-- start Dataset rows --

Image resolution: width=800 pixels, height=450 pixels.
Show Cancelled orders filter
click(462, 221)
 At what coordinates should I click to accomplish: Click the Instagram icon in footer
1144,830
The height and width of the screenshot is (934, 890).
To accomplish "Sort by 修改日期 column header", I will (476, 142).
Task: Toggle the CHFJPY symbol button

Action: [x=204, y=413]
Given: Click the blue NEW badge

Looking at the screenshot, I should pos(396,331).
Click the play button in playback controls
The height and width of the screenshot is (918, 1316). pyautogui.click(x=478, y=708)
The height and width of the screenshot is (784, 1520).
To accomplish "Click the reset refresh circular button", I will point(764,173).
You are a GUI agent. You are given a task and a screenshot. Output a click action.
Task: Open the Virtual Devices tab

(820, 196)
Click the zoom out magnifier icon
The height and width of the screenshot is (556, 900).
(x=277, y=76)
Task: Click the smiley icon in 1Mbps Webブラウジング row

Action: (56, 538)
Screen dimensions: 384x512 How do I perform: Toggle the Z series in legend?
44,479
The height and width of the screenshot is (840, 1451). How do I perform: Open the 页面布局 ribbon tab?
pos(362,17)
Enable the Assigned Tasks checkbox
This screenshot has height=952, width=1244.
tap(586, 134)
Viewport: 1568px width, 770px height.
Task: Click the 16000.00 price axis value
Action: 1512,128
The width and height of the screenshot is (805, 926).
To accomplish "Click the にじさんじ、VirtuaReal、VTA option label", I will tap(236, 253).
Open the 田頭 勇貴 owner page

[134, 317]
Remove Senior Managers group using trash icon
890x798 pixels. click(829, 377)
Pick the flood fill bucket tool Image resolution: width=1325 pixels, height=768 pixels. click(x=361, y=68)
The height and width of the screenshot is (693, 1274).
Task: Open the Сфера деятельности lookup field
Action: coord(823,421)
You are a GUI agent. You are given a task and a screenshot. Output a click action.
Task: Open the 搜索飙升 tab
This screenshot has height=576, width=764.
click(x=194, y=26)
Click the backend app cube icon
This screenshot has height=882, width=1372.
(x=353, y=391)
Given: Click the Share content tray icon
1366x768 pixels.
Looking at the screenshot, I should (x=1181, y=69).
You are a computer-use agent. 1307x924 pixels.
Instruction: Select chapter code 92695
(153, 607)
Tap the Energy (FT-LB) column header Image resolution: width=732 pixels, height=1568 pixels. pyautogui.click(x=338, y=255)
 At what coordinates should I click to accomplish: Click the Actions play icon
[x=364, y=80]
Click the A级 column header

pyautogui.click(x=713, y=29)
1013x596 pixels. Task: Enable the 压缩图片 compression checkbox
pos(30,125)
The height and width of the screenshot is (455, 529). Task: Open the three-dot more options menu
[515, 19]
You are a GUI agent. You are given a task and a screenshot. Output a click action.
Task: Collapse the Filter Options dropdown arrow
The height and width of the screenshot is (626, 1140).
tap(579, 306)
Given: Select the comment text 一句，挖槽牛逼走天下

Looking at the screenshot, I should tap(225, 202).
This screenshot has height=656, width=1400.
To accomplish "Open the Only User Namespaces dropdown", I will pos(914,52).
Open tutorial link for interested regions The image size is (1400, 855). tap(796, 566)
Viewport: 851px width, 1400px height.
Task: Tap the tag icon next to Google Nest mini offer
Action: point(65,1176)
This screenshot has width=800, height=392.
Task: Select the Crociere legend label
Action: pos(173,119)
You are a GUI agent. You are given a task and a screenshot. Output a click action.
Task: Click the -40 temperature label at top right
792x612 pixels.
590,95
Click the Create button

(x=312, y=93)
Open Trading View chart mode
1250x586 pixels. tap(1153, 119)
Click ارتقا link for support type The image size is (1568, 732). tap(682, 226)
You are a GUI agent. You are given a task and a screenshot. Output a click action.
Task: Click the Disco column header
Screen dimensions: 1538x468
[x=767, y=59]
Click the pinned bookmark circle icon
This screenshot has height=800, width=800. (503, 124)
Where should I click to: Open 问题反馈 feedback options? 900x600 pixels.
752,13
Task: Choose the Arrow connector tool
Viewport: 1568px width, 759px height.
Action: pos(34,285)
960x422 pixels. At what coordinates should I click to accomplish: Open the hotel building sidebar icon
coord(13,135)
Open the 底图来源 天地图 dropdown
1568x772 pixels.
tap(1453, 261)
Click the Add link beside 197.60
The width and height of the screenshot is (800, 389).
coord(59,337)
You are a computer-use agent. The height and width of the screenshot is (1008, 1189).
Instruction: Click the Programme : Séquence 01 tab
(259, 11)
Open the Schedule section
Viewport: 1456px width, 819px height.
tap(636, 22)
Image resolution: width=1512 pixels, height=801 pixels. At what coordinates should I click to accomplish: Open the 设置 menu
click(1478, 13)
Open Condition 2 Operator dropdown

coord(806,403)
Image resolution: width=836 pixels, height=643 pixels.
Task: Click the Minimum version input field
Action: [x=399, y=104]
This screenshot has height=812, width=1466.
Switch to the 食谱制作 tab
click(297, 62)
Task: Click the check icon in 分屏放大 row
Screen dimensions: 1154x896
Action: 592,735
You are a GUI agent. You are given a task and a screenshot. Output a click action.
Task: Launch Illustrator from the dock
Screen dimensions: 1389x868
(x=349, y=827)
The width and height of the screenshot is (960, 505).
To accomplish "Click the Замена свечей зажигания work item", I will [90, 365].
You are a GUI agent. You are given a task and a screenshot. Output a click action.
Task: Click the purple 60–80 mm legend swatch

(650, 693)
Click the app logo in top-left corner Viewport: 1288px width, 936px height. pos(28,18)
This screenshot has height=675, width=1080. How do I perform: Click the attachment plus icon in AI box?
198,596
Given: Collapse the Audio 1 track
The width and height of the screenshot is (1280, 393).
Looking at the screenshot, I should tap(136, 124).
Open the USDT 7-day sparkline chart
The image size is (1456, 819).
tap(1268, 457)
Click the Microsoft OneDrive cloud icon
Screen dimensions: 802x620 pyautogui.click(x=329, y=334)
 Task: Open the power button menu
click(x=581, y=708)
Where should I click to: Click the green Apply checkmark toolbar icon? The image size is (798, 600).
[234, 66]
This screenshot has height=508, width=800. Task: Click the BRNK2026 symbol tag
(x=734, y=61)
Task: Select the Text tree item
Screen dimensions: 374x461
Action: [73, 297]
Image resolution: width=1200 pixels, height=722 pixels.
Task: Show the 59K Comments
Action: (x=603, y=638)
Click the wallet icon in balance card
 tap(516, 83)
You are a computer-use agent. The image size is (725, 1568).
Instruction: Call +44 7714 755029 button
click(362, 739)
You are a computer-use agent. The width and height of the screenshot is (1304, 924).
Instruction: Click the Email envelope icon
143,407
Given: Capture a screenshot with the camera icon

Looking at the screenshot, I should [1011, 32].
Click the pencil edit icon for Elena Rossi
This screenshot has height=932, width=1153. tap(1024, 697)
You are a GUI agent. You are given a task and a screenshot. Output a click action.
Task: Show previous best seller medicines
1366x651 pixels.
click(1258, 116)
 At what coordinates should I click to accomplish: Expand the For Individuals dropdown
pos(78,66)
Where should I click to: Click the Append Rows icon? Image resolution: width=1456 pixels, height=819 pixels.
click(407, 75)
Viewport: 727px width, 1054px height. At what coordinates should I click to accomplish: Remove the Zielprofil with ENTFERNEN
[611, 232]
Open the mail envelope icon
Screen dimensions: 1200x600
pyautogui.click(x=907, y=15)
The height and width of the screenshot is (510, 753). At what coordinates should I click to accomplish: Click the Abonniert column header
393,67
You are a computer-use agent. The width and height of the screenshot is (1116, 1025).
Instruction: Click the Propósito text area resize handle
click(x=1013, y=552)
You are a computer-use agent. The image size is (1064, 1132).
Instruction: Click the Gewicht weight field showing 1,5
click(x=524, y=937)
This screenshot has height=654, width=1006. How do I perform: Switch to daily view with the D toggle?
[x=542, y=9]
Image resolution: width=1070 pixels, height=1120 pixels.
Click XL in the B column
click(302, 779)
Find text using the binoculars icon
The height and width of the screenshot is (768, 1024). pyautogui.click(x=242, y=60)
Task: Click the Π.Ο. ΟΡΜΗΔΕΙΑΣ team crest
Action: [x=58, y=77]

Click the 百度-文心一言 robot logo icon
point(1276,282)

-- end Dataset rows --

[Problem statement] Render the material from the line containing "Open Trading View chart mode" through the line containing "(x=349, y=827)" as a JSON list of strings, one string per line, leaving out blank lines.

[Result of the exercise]
[
  "Open Trading View chart mode",
  "1250x586 pixels. tap(1153, 119)",
  "Click ارتقا link for support type The image size is (1568, 732). tap(682, 226)",
  "You are a GUI agent. You are given a task and a screenshot. Output a click action.",
  "Task: Click the Disco column header",
  "Screen dimensions: 1538x468",
  "[x=767, y=59]",
  "Click the pinned bookmark circle icon",
  "This screenshot has height=800, width=800. (503, 124)",
  "Where should I click to: Open 问题反馈 feedback options? 900x600 pixels.",
  "752,13",
  "Task: Choose the Arrow connector tool",
  "Viewport: 1568px width, 759px height.",
  "Action: pos(34,285)",
  "960x422 pixels. At what coordinates should I click to accomplish: Open the hotel building sidebar icon",
  "coord(13,135)",
  "Open the 底图来源 天地图 dropdown",
  "1568x772 pixels.",
  "tap(1453, 261)",
  "Click the Add link beside 197.60",
  "The width and height of the screenshot is (800, 389).",
  "coord(59,337)",
  "You are a computer-use agent. The height and width of the screenshot is (1008, 1189).",
  "Instruction: Click the Programme : Séquence 01 tab",
  "(259, 11)",
  "Open the Schedule section",
  "Viewport: 1456px width, 819px height.",
  "tap(636, 22)",
  "Image resolution: width=1512 pixels, height=801 pixels. At what coordinates should I click to accomplish: Open the 设置 menu",
  "click(1478, 13)",
  "Open Condition 2 Operator dropdown",
  "coord(806,403)",
  "Image resolution: width=836 pixels, height=643 pixels.",
  "Task: Click the Minimum version input field",
  "Action: [x=399, y=104]",
  "This screenshot has height=812, width=1466.",
  "Switch to the 食谱制作 tab",
  "click(297, 62)",
  "Task: Click the check icon in 分屏放大 row",
  "Screen dimensions: 1154x896",
  "Action: 592,735",
  "You are a GUI agent. You are given a task and a screenshot. Output a click action.",
  "Task: Launch Illustrator from the dock",
  "Screen dimensions: 1389x868",
  "(x=349, y=827)"
]